Work to do:
Rewrite the entries from the line containing "Click the hero" through the line containing "[x=298, y=242]", inclusive, replacing "headline" with "banner" and leaving everything else unchanged. Omit the pictures from your answer.

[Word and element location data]
◆ ◆ ◆ ◆ ◆ ◆ ◆

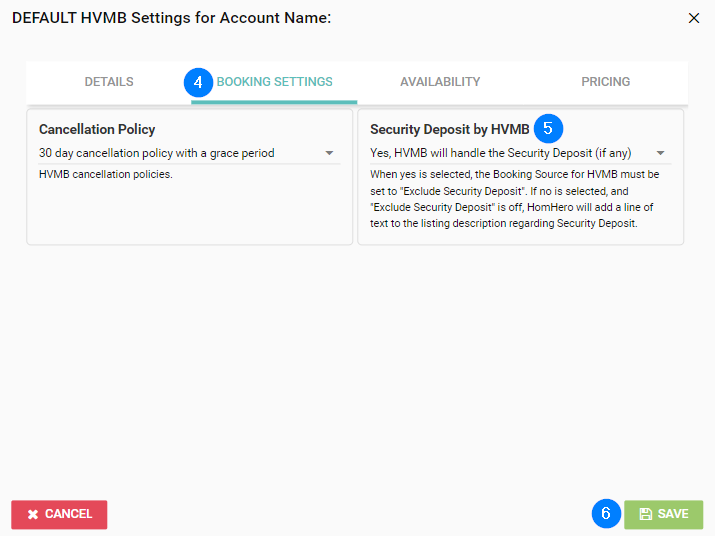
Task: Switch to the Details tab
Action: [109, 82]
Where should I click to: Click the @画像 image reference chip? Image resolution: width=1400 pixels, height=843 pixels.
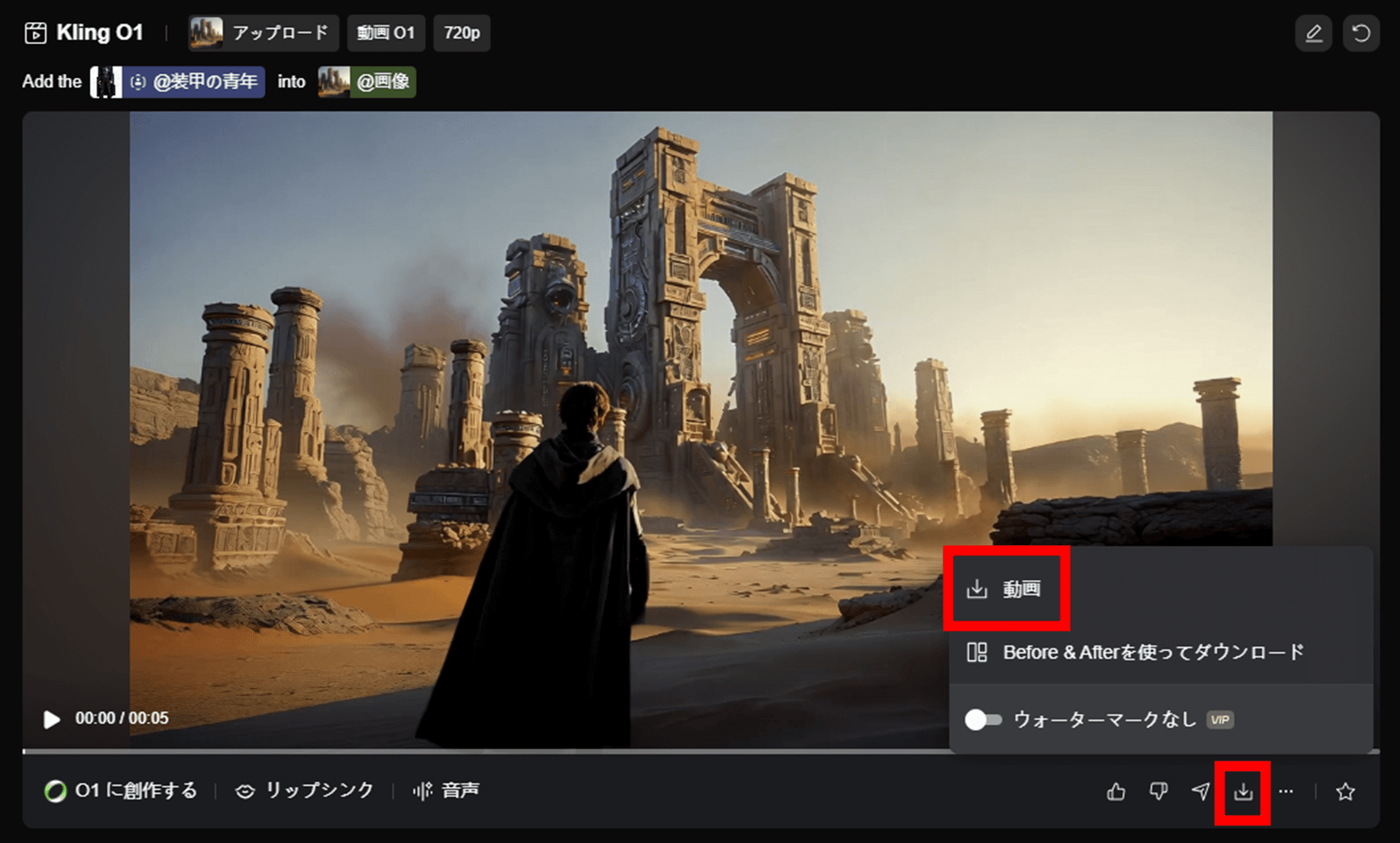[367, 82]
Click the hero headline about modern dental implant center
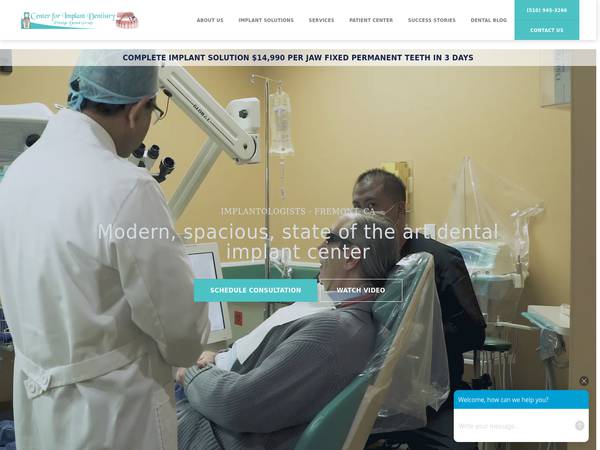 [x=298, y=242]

◆ ◆ ◆ ◆ ◆ ◆ ◆

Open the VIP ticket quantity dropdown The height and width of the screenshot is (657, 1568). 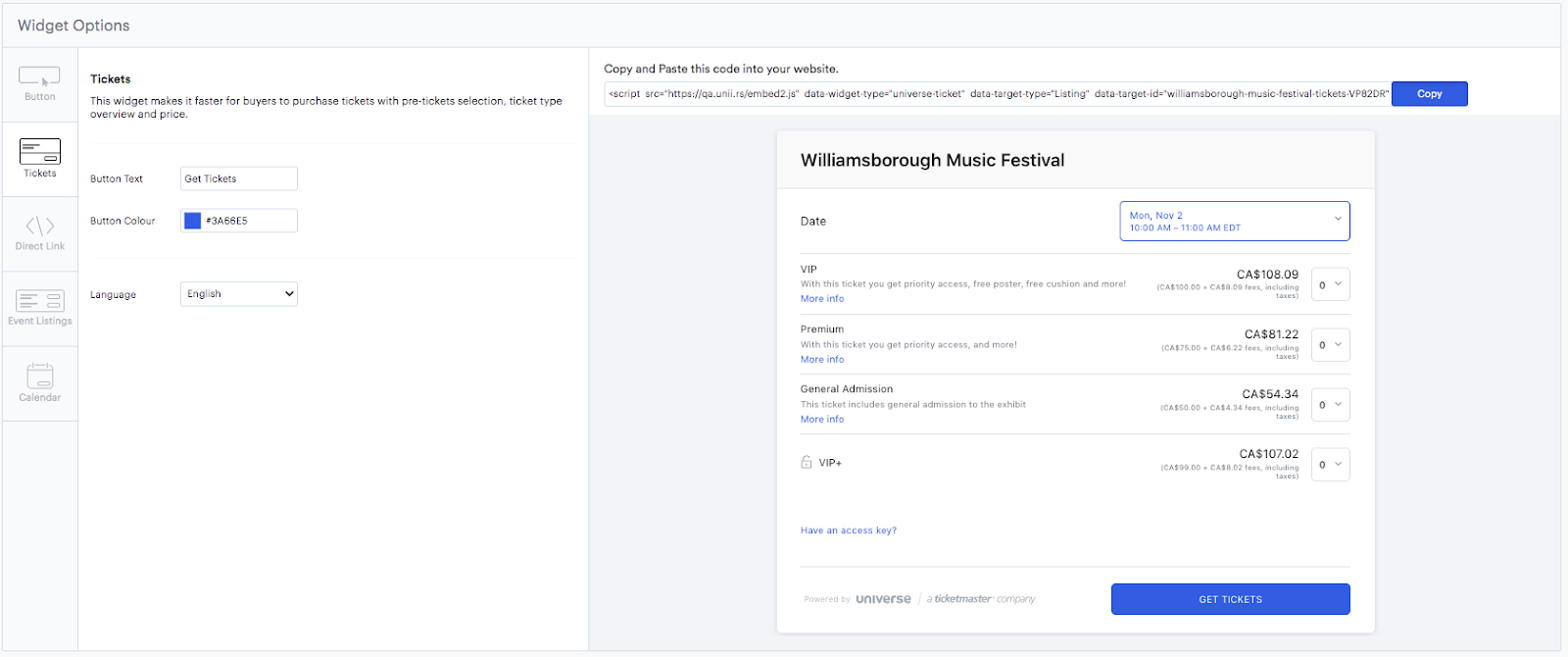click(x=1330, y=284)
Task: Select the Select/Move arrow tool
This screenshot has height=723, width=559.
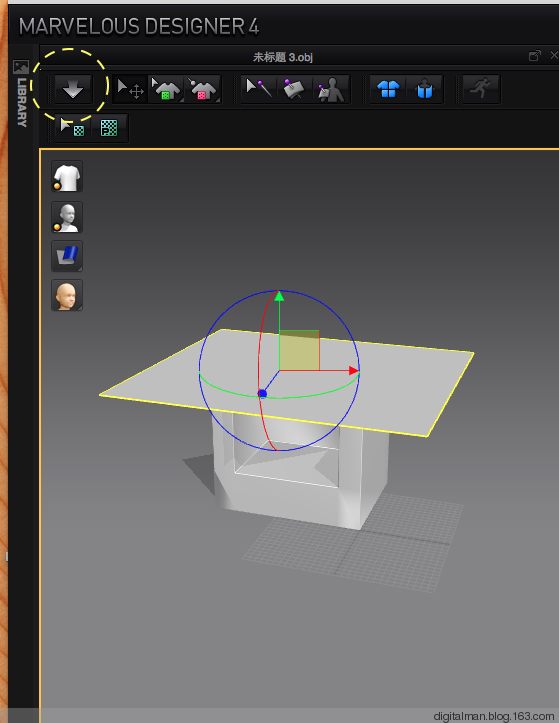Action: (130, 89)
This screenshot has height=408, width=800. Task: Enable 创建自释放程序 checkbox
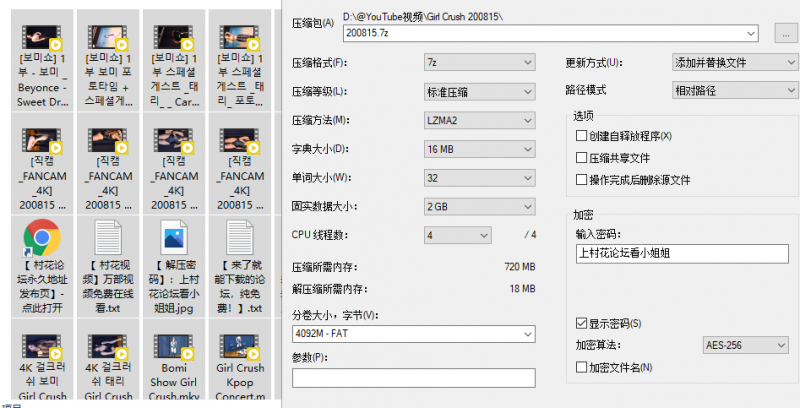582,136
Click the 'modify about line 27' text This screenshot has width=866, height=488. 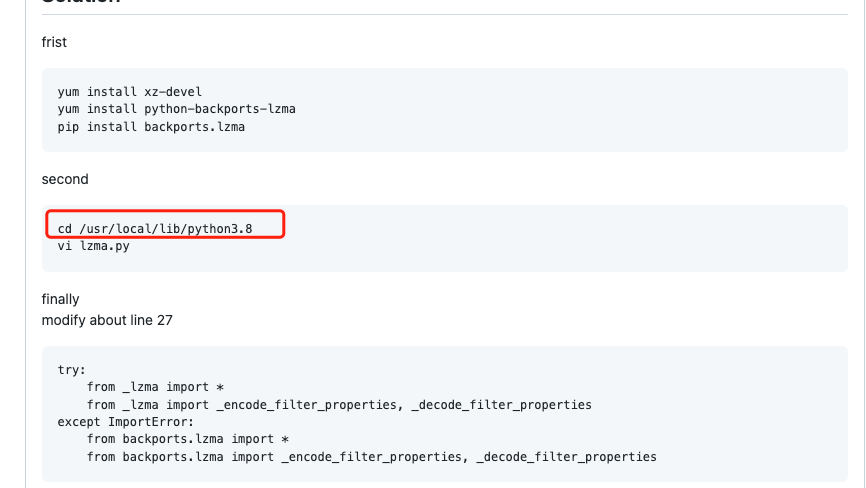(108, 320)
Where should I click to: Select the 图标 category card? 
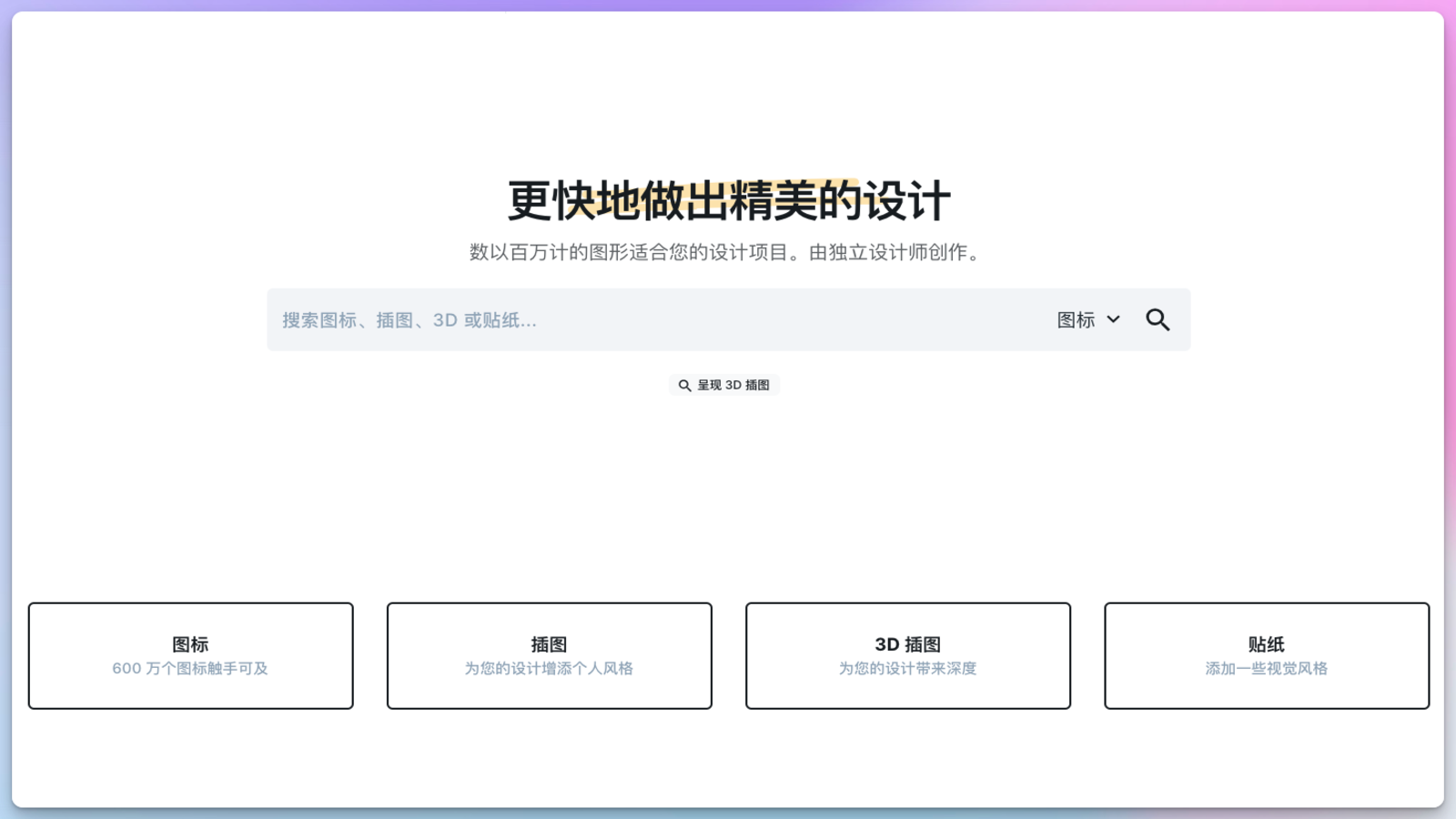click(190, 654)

◆ ◆ ◆ ◆ ◆ ◆ ◆

Written solution:
Click the hero banner about modern dental implant center
 [x=298, y=242]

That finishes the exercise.